What happens
The French nobles gather in their camp the night before Agincourt, confident in their overwhelming numerical superiority. They boast about their horses, armor, and fighting prowess while mocking the English as weak and starving. A messenger reports the English are positioned nearby, but the French remain arrogant, certain of victory. They prepare for battle, convinced the English will be easily defeated.
Why it matters
This scene establishes the French as fatally overconfident on the eve of their historic defeat. Their endless boasting about horses and armor—particularly the Dauphin's absurd rhapsodies about his mount—reveals a fundamental disconnect from military reality. The French fixate on the trappings of war rather than its substance, mistaking pageantry for power.
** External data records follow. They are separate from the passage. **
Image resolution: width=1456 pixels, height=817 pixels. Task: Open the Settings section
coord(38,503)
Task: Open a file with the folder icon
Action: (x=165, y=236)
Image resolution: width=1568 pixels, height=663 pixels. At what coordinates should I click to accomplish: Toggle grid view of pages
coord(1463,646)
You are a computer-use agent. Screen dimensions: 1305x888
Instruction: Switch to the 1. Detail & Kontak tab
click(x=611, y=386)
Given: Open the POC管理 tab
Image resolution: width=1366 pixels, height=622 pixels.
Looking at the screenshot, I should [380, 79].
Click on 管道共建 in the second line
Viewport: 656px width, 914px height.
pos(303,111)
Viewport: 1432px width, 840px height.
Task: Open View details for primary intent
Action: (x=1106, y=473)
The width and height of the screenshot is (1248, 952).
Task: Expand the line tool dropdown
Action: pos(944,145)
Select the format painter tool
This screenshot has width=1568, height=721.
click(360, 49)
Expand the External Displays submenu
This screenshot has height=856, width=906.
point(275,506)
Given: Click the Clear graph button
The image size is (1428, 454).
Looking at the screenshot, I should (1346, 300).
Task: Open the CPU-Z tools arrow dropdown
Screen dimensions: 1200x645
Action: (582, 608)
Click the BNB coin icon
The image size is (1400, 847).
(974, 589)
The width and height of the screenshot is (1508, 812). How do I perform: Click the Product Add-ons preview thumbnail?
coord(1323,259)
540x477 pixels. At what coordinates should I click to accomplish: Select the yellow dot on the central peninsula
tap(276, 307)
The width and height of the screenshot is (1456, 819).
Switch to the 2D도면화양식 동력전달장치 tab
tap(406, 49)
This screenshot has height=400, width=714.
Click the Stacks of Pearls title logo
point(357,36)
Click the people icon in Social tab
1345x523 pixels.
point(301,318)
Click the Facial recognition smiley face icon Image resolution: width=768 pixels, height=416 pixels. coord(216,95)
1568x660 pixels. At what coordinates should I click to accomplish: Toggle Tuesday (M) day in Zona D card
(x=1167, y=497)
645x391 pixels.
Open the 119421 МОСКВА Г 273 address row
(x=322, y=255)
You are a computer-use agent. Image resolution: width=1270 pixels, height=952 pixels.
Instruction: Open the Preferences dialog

Their mockery of the English as 'poor and starved' and their casual assumption that intimidation alone will win the day shows a leadership that has lost touch with the actual strength of their opponent. This hubris is not mere comic relief; it's the tragic flaw that will lead to catastrophic loss.
Shakespeare uses this scene to heighten dramatic irony—the audience (and Henry) knows the French will be destroyed despite their certainty. The scene also illustrates how leadership failures compound: the nobles' arrogance will prove infectious, making their soldiers equally unprepared for the shock of English victory. By showing the French at their most dismissive and relaxed, Shakespeare prepares us for the reversal to come. The contrast between this scene and the English camp—where soldiers pray and prepare spiritually—underscores a crucial difference: the French believe they've already won, while the English fight as if they've already lost, a mentality that paradoxically ensures their survival and triumph.